Consider OKCupid, the dating site. Using analytics, the folks over there can attempt to answer – using actual data, rather than opinions – difficult questions questions such as: does your race affect whether or not people write you back? What should you say in a first message? How do your looks correlate to message frequency? Should you or should you not show off your body in your profile? And so on.
But I can already here the howls of protest, “But that’s just a dating site, we’re talking about the NEW YORK TIMES.” To which I’d reply: exactly. If we can extract this kind of meaningful intelligence from a mere dating site, what kinds of questions can the Times answer for us? What if they leveraged their own user behavior in the way that they did, say, the Netflix rental data? I’d bet there are some interesting questions to be answered. And by interesting, I mean valuable. And by valuable, I mean a saleable asset.
What brands are people asking about, that end up at the Times? Are they trending up or down? How about relative to their competitors? What are the demographics (determined by profiles) – and related shifts – of the Times audience? What is the sentiment of the articles they’re reading, and what can we extrapolate about the zeitgeist locally, regionally and nationally from that? What percentage of the audience comes from the Fortune 500? When are they most actively reading? Where, geographically, are they reading from? What kind of device are they using to read?

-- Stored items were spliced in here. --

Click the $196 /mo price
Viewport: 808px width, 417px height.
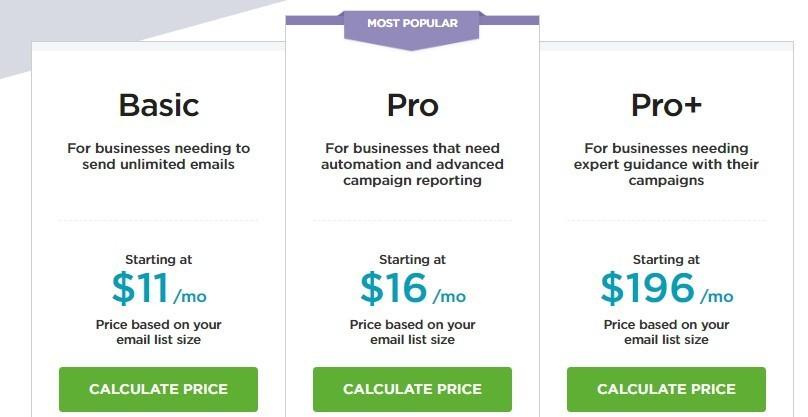pyautogui.click(x=666, y=288)
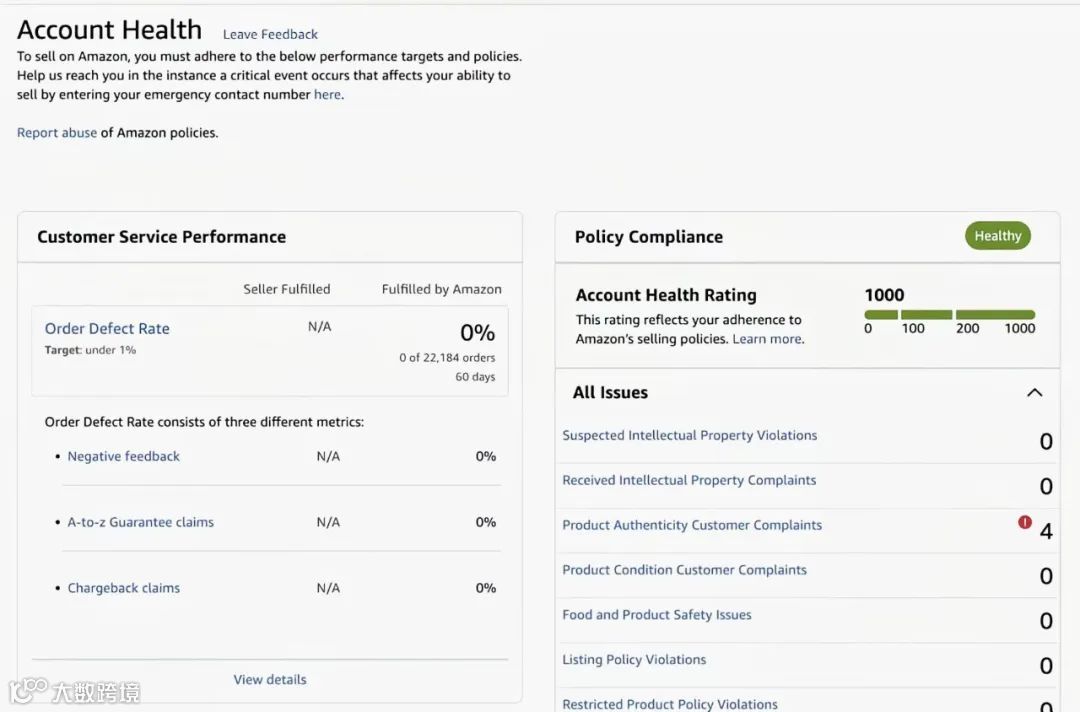This screenshot has height=712, width=1080.
Task: Open Product Authenticity Customer Complaints
Action: (x=692, y=525)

And so on. These are all, in my view, answerable questions for the New York Times, and – if they had an analytics side to the business – data customers. Some of this data, to be sure, has historically been supplied, gratis, to advertisers as part of the sales process. But marketers – never more so than in these increasingly data driven days – need to be asking and answering deeper questions than, “how many pageviews did you the Times do this month?” Because, as Google proves, the real money isn’t just in marketing to a volume audience, but doing so meaningfully.
The audience may well extend beyond mere marketers, of course. Might not real estate developers, for example, value the New York Times readership trends on a hyperlocal basis, if you could prove with analytics a correlation between site traffic and economic growth? Retail outlets might similarly benefit. Or wired or wireless carriers. And so on. Think analytics is too distinct a business for a newspaper to get into? Fine: sell access to particular datasets to interested parties either directly or via a third party like Infochimps. It’d be a lower margin business, but low effort.
Knowing how many are reading the New York Times, who they are, where they are, what they’re reading, what they’re forwarding, what they’re cutting and pasting, and how much has value. Significant value, in my view, as I’ve argued before. Which is why I think we’re seeing Facebook and other high traffic properties move in this direction.
Is it reasonable to question how data, as an unproven but potential revenue source for the New York Times, would compare to the direct monetization scheme currently proposed? Of course. But given that one negatively impacts users, and one does not, I know which one I would try first. Not that they need be mutually exclusive, of course, but I would exhaust all of my options before embarking upon a course of action that might materially and permanently impact my relationship with my customer.
Maybe data as a product is the future of the newspaper industry, and maybe it is not. But considering that journalism is generally regarded these days as a race to the bottom, what do they have to lose by finding out?